_Information_
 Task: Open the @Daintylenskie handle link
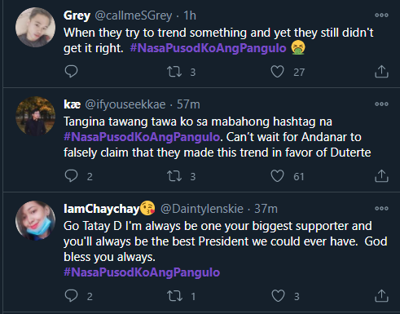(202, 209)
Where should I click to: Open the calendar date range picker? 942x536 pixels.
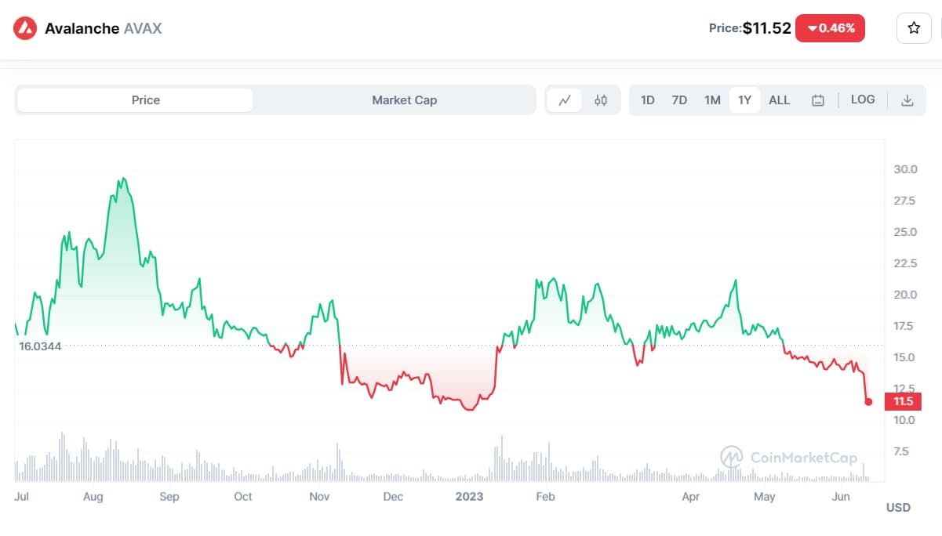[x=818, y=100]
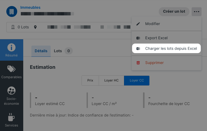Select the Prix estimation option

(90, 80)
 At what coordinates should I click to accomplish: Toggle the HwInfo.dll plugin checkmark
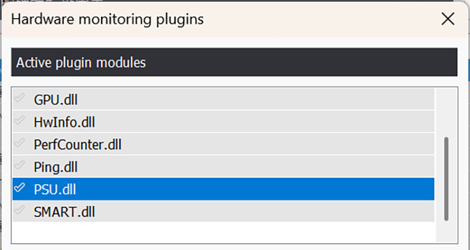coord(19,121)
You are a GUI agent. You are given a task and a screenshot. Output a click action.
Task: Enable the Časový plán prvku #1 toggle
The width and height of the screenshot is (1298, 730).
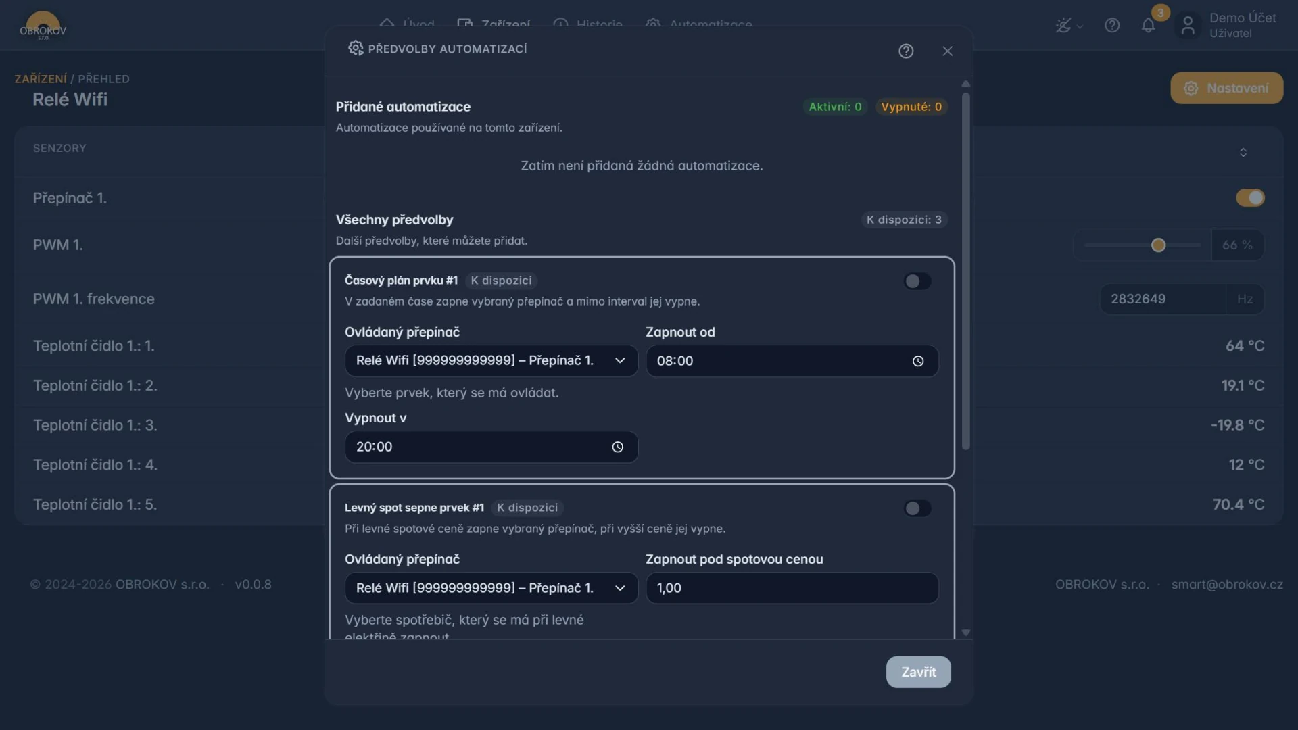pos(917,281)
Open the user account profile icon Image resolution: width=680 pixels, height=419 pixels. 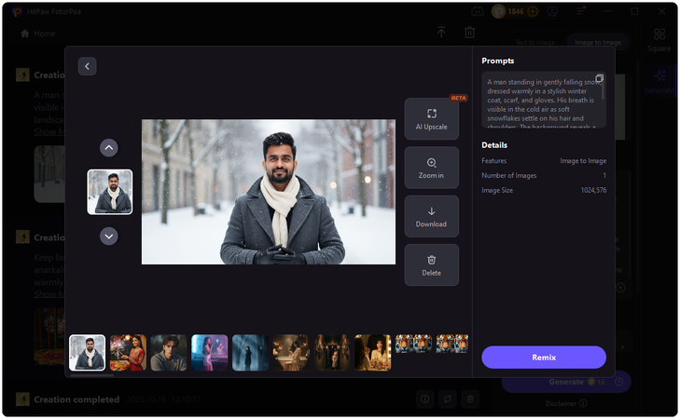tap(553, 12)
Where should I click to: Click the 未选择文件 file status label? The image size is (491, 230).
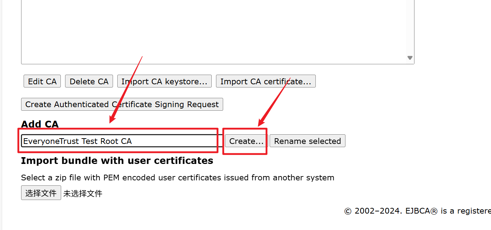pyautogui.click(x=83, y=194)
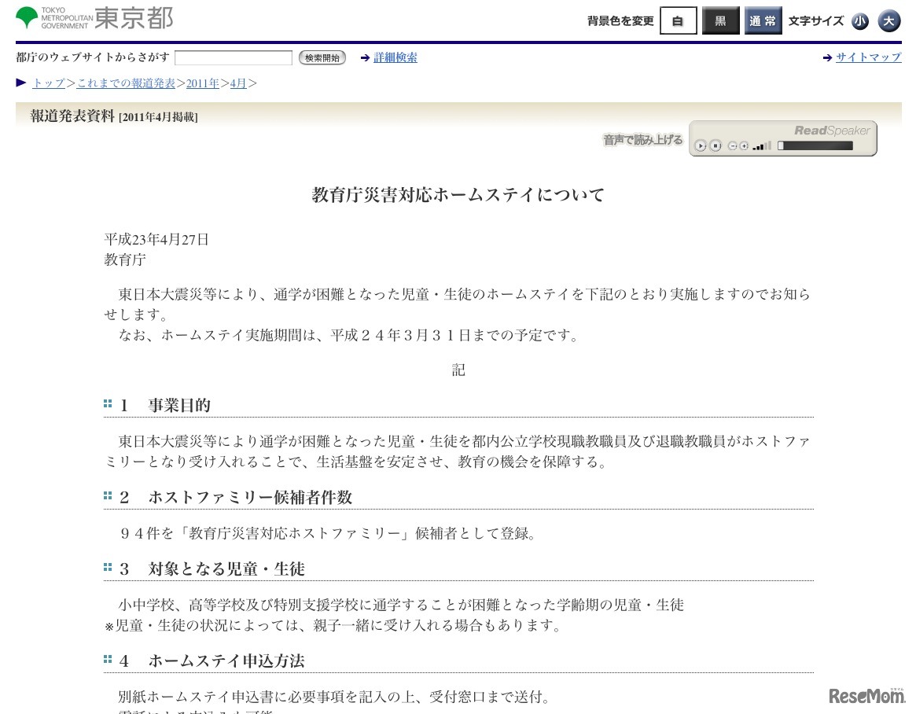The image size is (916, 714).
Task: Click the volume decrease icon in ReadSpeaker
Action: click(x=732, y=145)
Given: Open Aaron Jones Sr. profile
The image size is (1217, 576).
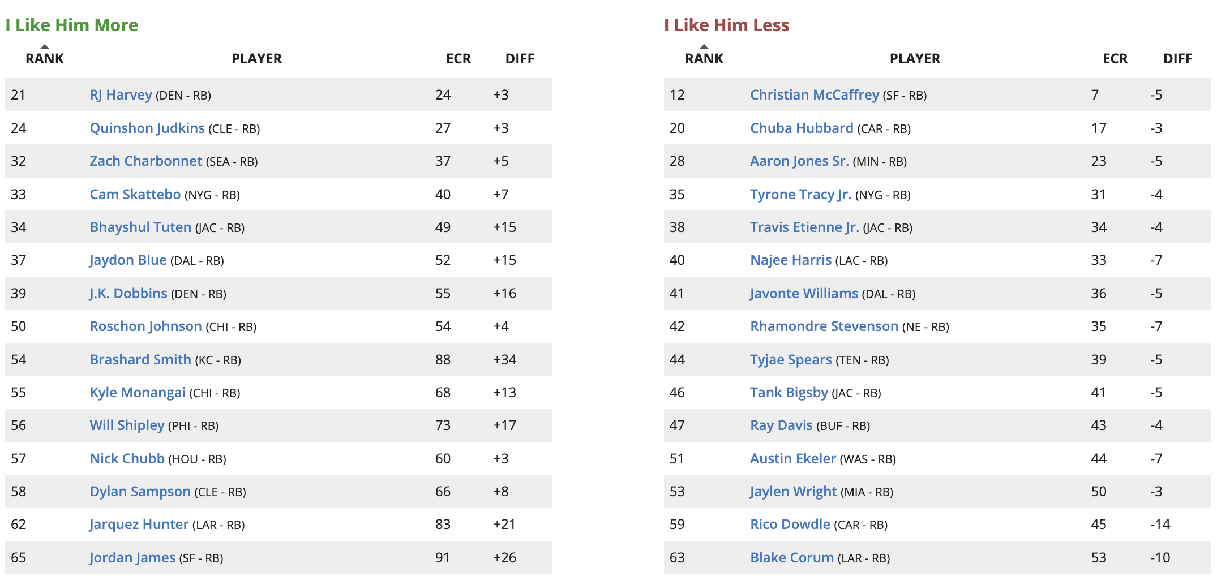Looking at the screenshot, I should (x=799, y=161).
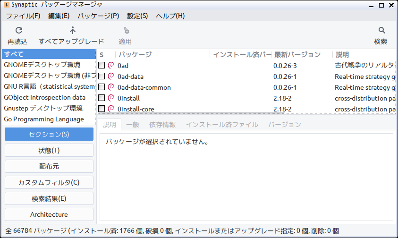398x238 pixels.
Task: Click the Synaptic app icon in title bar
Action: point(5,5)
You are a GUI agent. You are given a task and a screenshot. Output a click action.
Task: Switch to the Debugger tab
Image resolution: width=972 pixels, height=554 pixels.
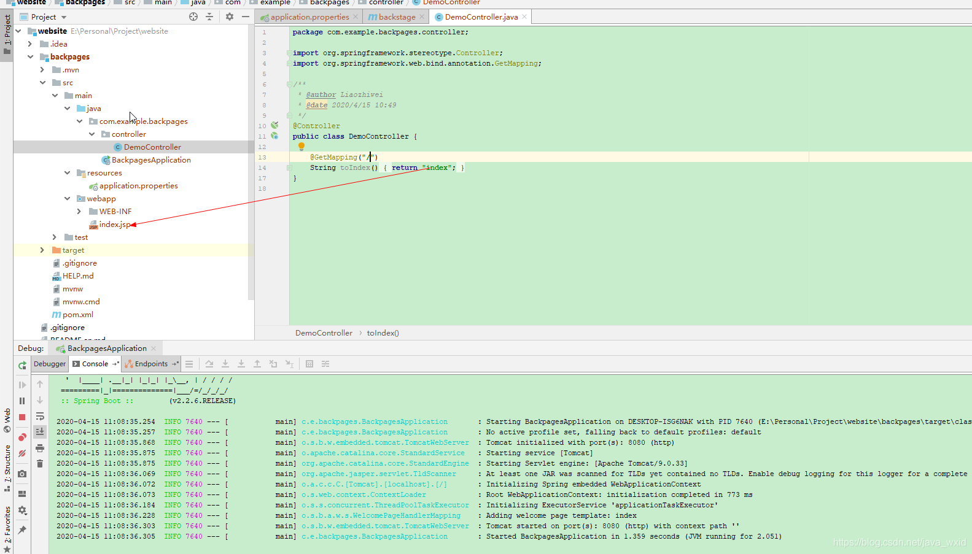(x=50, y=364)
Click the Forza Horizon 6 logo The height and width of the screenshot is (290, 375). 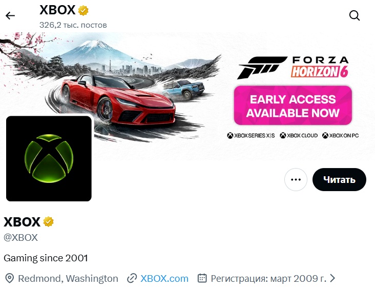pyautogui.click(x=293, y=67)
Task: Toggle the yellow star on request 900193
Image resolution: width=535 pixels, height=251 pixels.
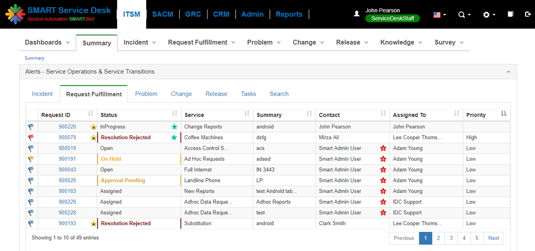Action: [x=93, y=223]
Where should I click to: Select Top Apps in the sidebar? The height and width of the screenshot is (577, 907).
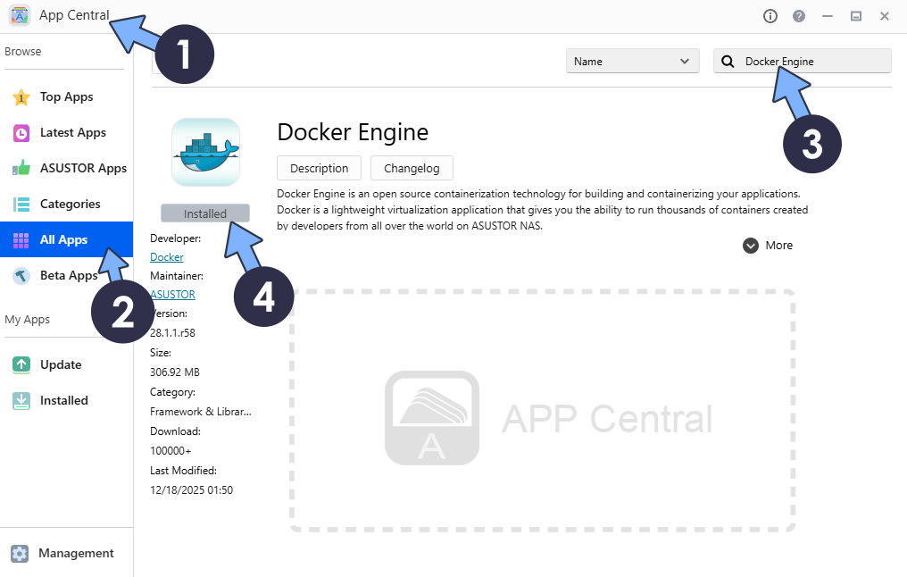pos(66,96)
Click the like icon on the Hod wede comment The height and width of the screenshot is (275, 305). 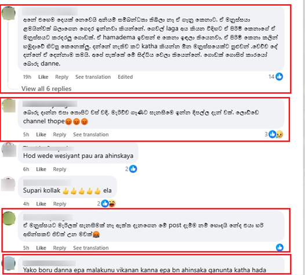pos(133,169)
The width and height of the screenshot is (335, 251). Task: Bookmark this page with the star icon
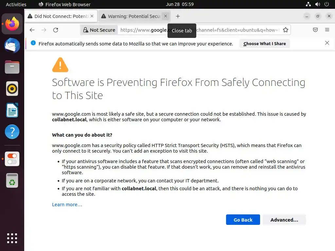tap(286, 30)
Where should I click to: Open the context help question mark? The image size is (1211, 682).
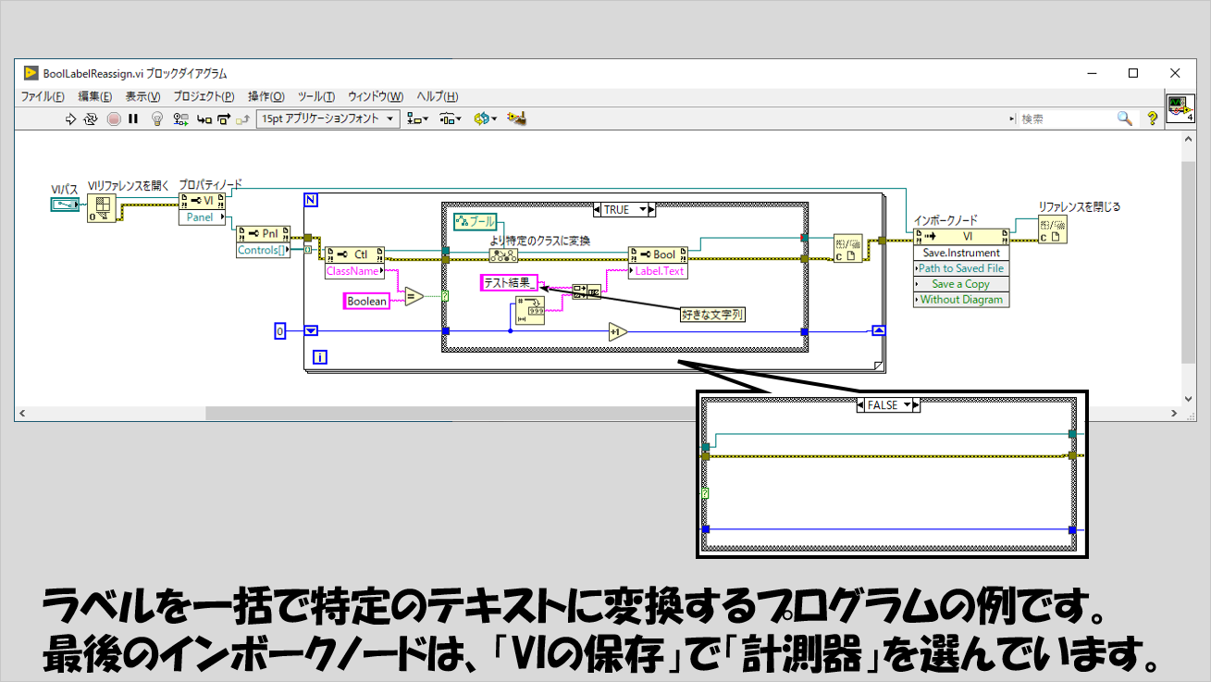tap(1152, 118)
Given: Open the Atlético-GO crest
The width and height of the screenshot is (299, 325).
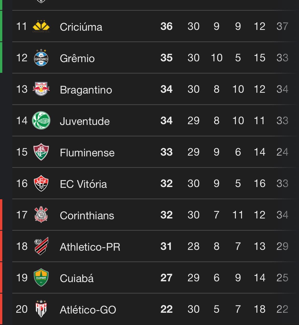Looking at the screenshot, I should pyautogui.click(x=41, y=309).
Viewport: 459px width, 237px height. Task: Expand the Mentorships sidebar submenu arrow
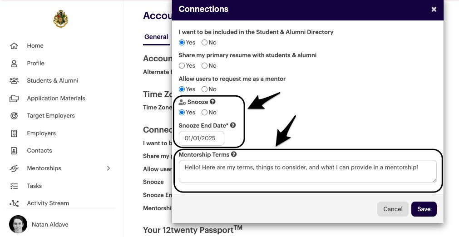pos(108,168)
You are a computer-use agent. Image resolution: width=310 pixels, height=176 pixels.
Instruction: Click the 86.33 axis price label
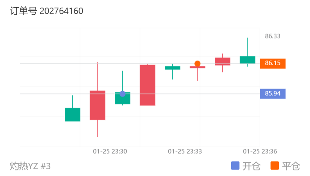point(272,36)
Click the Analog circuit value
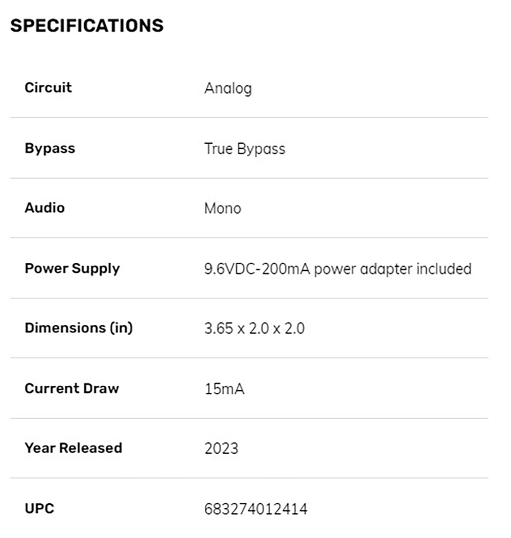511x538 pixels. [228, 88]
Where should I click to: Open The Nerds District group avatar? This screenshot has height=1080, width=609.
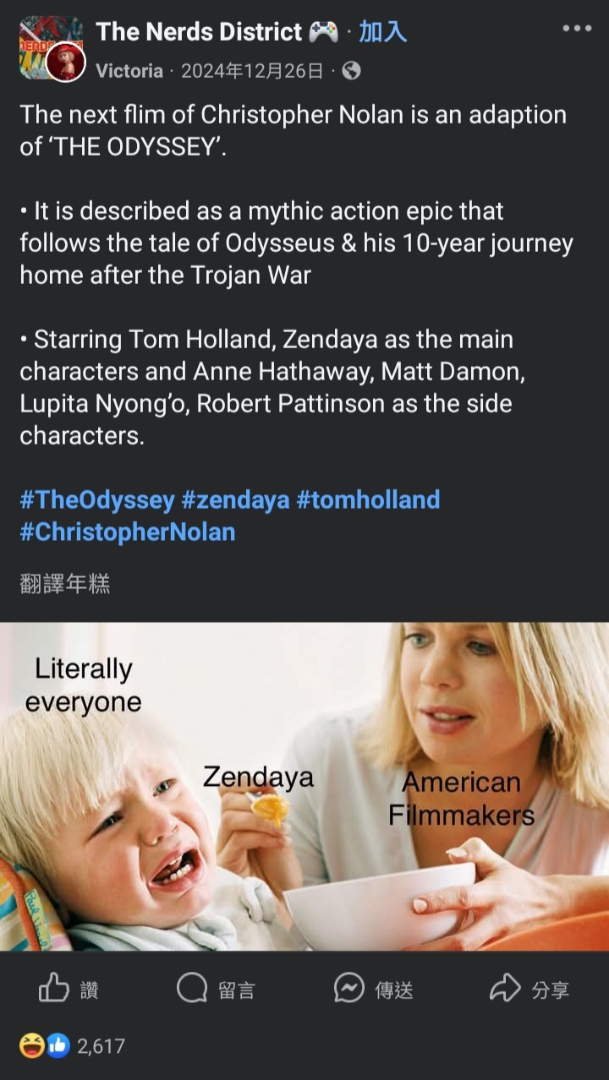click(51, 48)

_Task item_
Please output the lines from the line that holds "Click the Analog circuit value" through the final line of the material above, both included. Each line must match exactly, and pictures must be excluded.

_Exercise response_
Click the Analog circuit value
511x538 pixels. [228, 88]
Where should I click to: Open The Nerds District group avatar? This screenshot has height=1080, width=609.
click(51, 48)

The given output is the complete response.